Any guidance on this much appreciated!


----------



## Gerhard Westphalen (Jan 9, 2016)

That processor is only dual core and quad with hyperthreading so it will be very limiting. I suggest getting an i5 that's quad core or, if you can afford it, an i7. 

For ram I'd suggest 2x16GB instead of 4x8GB so that if you upgrade to 64GB you don't have to throw out 4 sticks and buy 4 new ones. 

I suggest the Samsung SSD's. They're fairly popular around here. I'd probably go with a 256GB for the OS. They're very affordable nowadays.

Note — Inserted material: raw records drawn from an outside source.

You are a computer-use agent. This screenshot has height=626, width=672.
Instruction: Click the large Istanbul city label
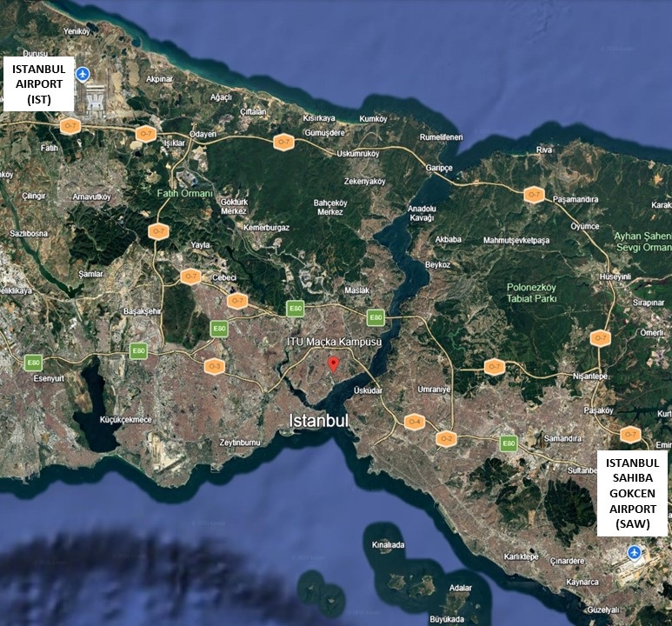click(x=318, y=421)
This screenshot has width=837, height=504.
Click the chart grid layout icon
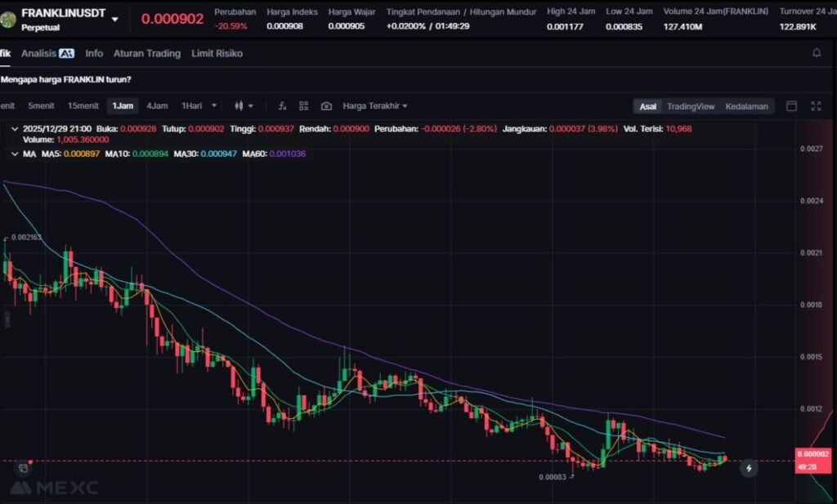[304, 106]
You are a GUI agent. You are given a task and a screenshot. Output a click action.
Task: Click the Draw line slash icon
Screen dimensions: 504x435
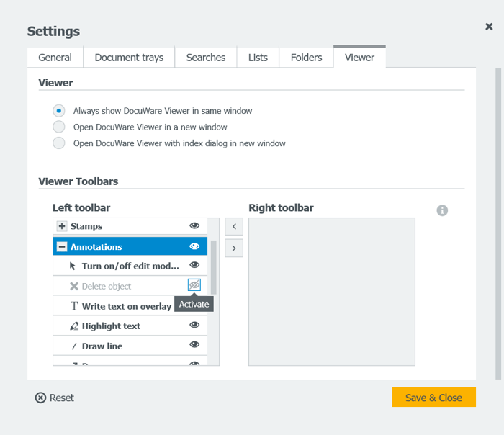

For the network card you should be using an Intel one. I didn't check what's on the mobo you mentioned. You could probably just test that one and if it doesn't work, then getting a PCIe one. I believe it's the Intel CT1000. Around $50.

The Noctua fans are incredibly quiet. I'm using an intel stock CPU cooler and it's also very quiet. The issue that I had with my computer is that it had to be rebuilt at the shop and the builder decided to swap the power supply with on that was more powerful. It always has the fan at 100% and is very loud essentially making all of the super quiet fans I had put in useless (louder than my Dell XPS which wasn't especially built to be quite and even has a graphics card with a fan). I'll probably replace it with a quiet one soon. So be careful with the power supply. Many have an option to adjust the fan speed based on the load so that it's not always 100%.

Hope that helps!


----------



## markwhite (Jan 11, 2016)

T


Gerhard Westphalen said:


> That processor is only dual core and quad with hyperthreading so it will be very limiting. I suggest getting an i5 that's quad core or, if you can afford it, an i7.
> 
> For ram I'd suggest 2x16GB instead of 4x8GB so that if you upgrade to 64GB you don't have to throw out 4 sticks and buy 4 new ones.
> 
> ...


hanks Gerhard that's really helpful.

Proc - would something like the intel core i7 6700 Skylake be better?
*Intel Core i7 6700 Skylake*


----------



## Gerhard Westphalen (Jan 11, 2016)

markwhite said:


> T
> 
> hanks Gerhard that's really helpful.
> 
> ...



Way better. Especially if you're going with 32GB. If it were only 16GB then maybe your memory limit would stop you from loading too much.


----------



## chimuelo (Jan 11, 2016)

I'm using a Skylake i5 6500 quad for a 27GB template and it's plenty.
But also have a Supermicro H170 that unlocks non K series Skylakes.
So I am running at 4.3GHz no multithreading and RAM limited to 64GBs/2400/CAS 15.
I use Bidule as a host so I can optimise cores using MP Assign
But even then I rarely go above 40%.
Don't worry about speed on the Skylakes.
But an i7 6000 K series at any speed.
Would be fine.
Just get a good cooler as they run hot and no longer supply a HSF.


----------



## rgames (Jan 11, 2016)

It depends a bit on what libraries you're running and what else you intend to run on the slave (reverbs? other plug-ins?).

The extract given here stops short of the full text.